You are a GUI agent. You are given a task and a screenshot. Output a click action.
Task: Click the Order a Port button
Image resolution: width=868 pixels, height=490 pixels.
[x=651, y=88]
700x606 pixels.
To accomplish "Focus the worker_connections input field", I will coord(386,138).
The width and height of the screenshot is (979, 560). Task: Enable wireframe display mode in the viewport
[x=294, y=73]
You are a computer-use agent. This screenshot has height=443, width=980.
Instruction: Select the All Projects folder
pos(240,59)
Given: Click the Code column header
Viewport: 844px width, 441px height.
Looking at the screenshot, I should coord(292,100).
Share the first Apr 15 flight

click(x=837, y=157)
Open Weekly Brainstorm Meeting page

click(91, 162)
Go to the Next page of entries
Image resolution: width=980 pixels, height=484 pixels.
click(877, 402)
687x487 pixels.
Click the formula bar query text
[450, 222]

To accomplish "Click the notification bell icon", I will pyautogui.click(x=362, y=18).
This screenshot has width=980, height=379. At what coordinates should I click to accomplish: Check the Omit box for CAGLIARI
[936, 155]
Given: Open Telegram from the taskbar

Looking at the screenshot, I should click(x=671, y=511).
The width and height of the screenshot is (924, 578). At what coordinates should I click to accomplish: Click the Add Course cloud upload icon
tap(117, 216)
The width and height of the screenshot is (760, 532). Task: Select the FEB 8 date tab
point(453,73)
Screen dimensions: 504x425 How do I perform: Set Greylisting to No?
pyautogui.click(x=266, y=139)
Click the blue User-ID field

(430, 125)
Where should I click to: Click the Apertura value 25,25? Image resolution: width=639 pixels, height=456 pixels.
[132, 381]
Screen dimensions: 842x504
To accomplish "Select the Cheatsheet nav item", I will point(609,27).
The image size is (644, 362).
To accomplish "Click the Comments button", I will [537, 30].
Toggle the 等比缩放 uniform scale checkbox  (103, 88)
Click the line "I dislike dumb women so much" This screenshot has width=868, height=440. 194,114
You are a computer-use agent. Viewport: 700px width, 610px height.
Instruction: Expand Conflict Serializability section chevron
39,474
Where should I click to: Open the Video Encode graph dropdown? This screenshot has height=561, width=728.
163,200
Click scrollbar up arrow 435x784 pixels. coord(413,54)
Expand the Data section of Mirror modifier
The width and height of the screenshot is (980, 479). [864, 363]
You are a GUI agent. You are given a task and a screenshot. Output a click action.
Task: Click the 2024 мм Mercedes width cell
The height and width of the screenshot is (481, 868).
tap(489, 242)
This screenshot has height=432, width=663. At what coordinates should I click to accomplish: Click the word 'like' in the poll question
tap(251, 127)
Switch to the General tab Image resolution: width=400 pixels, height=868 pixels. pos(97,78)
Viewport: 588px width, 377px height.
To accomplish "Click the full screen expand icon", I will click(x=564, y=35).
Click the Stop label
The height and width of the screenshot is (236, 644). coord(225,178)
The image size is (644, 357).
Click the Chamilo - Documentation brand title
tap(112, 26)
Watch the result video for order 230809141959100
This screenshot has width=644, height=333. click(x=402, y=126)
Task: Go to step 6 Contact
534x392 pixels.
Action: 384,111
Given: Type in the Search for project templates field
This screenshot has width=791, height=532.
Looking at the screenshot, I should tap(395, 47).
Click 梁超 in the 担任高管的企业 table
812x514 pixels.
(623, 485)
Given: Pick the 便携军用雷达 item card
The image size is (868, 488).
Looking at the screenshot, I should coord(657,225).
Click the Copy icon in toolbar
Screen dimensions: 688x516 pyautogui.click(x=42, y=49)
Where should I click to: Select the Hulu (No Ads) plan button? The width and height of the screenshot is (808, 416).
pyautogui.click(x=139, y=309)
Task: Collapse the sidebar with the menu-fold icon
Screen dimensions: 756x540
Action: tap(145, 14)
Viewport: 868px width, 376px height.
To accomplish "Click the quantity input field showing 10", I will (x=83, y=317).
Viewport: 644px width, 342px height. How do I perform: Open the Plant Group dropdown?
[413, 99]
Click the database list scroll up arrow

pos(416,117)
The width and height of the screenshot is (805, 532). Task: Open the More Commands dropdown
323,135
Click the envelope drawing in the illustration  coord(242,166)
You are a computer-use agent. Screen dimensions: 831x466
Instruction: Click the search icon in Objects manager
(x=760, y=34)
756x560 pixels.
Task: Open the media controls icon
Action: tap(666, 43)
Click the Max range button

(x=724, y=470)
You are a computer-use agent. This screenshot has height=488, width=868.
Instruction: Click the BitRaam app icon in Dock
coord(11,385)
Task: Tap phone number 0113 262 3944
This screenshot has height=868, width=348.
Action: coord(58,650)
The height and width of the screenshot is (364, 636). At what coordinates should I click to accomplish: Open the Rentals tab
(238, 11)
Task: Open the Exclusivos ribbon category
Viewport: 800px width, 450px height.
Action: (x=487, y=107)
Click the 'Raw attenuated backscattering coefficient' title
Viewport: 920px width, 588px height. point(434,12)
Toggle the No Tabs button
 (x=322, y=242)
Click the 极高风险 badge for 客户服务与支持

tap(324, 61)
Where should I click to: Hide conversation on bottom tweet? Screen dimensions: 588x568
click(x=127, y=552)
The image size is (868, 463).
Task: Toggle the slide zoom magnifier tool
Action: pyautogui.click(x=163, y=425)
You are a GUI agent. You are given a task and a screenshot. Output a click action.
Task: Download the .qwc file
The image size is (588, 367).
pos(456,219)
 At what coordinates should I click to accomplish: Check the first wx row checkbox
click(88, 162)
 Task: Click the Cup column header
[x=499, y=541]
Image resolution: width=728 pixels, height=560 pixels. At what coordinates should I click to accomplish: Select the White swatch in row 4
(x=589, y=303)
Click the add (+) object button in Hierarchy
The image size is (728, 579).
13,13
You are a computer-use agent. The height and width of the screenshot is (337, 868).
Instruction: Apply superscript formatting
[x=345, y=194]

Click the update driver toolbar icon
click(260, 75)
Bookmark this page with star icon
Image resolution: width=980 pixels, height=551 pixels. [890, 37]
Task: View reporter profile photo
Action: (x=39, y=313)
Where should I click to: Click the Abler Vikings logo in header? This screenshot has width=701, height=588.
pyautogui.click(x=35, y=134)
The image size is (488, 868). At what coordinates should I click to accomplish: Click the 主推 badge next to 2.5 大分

PROBLEM STATEMENT: Set down each line of the data precisely as it appears above.

RESPONSE BOX:
You are a GUI agent. You are given a task and a screenshot. Output a click action.
Task: Click the Order a Port button
Image resolution: width=868 pixels, height=490 pixels.
[x=651, y=88]
700x606 pixels.
To accomplish "Focus the worker_connections input field", I will coord(386,138).
The width and height of the screenshot is (979, 560). Task: Enable wireframe display mode in the viewport
[x=294, y=73]
You are a computer-use agent. This screenshot has height=443, width=980.
Instruction: Select the All Projects folder
pos(240,59)
Given: Click the Code column header
Viewport: 844px width, 441px height.
Looking at the screenshot, I should coord(292,100).
Share the first Apr 15 flight

click(x=837, y=157)
Open Weekly Brainstorm Meeting page

click(91, 162)
Go to the Next page of entries
Image resolution: width=980 pixels, height=484 pixels.
click(877, 402)
687x487 pixels.
Click the formula bar query text
[450, 222]

To accomplish "Click the notification bell icon", I will pyautogui.click(x=362, y=18).
This screenshot has width=980, height=379. At what coordinates should I click to accomplish: Check the Omit box for CAGLIARI
[936, 155]
Given: Open Telegram from the taskbar

Looking at the screenshot, I should click(x=671, y=511).
The width and height of the screenshot is (924, 578). At what coordinates should I click to accomplish: Click the Add Course cloud upload icon
tap(117, 216)
The width and height of the screenshot is (760, 532). Task: Select the FEB 8 date tab
point(453,73)
Screen dimensions: 504x425 How do I perform: Set Greylisting to No?
pyautogui.click(x=266, y=139)
Click the blue User-ID field

(430, 125)
Where should I click to: Click the Apertura value 25,25? Image resolution: width=639 pixels, height=456 pixels.
[132, 381]
Screen dimensions: 842x504
To accomplish "Select the Cheatsheet nav item", I will point(609,27).
The image size is (644, 362).
To accomplish "Click the Comments button", I will [537, 30].
Toggle the 等比缩放 uniform scale checkbox  (103, 88)
Click the line "I dislike dumb women so much" This screenshot has width=868, height=440. 194,114
You are a computer-use agent. Viewport: 700px width, 610px height.
Instruction: Expand Conflict Serializability section chevron
39,474
Where should I click to: Open the Video Encode graph dropdown? This screenshot has height=561, width=728.
163,200
Click scrollbar up arrow 435x784 pixels. coord(413,54)
Expand the Data section of Mirror modifier
The width and height of the screenshot is (980, 479). [864, 363]
You are a GUI agent. You are given a task and a screenshot. Output a click action.
Task: Click the 2024 мм Mercedes width cell
The height and width of the screenshot is (481, 868).
tap(489, 242)
This screenshot has height=432, width=663. At what coordinates should I click to accomplish: Click the word 'like' in the poll question
tap(251, 127)
Switch to the General tab Image resolution: width=400 pixels, height=868 pixels. pos(97,78)
Viewport: 588px width, 377px height.
To accomplish "Click the full screen expand icon", I will click(x=564, y=35).
Click the Stop label
The height and width of the screenshot is (236, 644). coord(225,178)
The image size is (644, 357).
Click the Chamilo - Documentation brand title
tap(112, 26)
Watch the result video for order 230809141959100
This screenshot has width=644, height=333. click(x=402, y=126)
Task: Go to step 6 Contact
534x392 pixels.
Action: 384,111
Given: Type in the Search for project templates field
This screenshot has width=791, height=532.
Looking at the screenshot, I should tap(395, 47).
Click 梁超 in the 担任高管的企业 table
812x514 pixels.
(623, 485)
Given: Pick the 便携军用雷达 item card
The image size is (868, 488).
Looking at the screenshot, I should coord(657,225).
Click the Copy icon in toolbar
Screen dimensions: 688x516 pyautogui.click(x=42, y=49)
Where should I click to: Select the Hulu (No Ads) plan button? The width and height of the screenshot is (808, 416).
pyautogui.click(x=139, y=309)
Task: Collapse the sidebar with the menu-fold icon
Screen dimensions: 756x540
Action: tap(145, 14)
Viewport: 868px width, 376px height.
To accomplish "Click the quantity input field showing 10", I will (x=83, y=317).
Viewport: 644px width, 342px height. How do I perform: Open the Plant Group dropdown?
[413, 99]
Click the database list scroll up arrow

pos(416,117)
The width and height of the screenshot is (805, 532). Task: Open the More Commands dropdown
323,135
Click the envelope drawing in the illustration  coord(242,166)
You are a computer-use agent. Screen dimensions: 831x466
Instruction: Click the search icon in Objects manager
(x=760, y=34)
756x560 pixels.
Task: Open the media controls icon
Action: tap(666, 43)
Click the Max range button

(x=724, y=470)
You are a computer-use agent. This screenshot has height=488, width=868.
Instruction: Click the BitRaam app icon in Dock
coord(11,385)
Task: Tap phone number 0113 262 3944
This screenshot has height=868, width=348.
Action: coord(58,650)
The height and width of the screenshot is (364, 636). At what coordinates should I click to accomplish: Open the Rentals tab
(238, 11)
Task: Open the Exclusivos ribbon category
Viewport: 800px width, 450px height.
Action: (x=487, y=107)
Click the 'Raw attenuated backscattering coefficient' title
Viewport: 920px width, 588px height. point(434,12)
Toggle the No Tabs button
 (x=322, y=242)
Click the 极高风险 badge for 客户服务与支持

tap(324, 61)
Where should I click to: Hide conversation on bottom tweet? Screen dimensions: 588x568
click(x=127, y=552)
The image size is (868, 463).
Task: Toggle the slide zoom magnifier tool
Action: pyautogui.click(x=163, y=425)
You are a GUI agent. You are given a task and a screenshot. Output a click action.
Task: Download the .qwc file
The image size is (588, 367).
pos(456,219)
 At what coordinates should I click to accomplish: Check the first wx row checkbox
click(88, 162)
 Task: Click the Cup column header
[x=499, y=541]
Image resolution: width=728 pixels, height=560 pixels. At what coordinates should I click to accomplish: Select the White swatch in row 4
(x=589, y=303)
Click the add (+) object button in Hierarchy
The image size is (728, 579).
13,13
You are a computer-use agent. The height and width of the screenshot is (337, 868).
Instruction: Apply superscript formatting
[x=345, y=194]

Click the update driver toolbar icon
click(260, 75)
Bookmark this page with star icon
Image resolution: width=980 pixels, height=551 pixels. [890, 37]
Task: View reporter profile photo
Action: (x=39, y=313)
Where should I click to: Click the Abler Vikings logo in header? This screenshot has width=701, height=588.
pyautogui.click(x=35, y=134)
The image size is (488, 868). At what coordinates should I click to accomplish: Click the 主推 badge next to 2.5 大分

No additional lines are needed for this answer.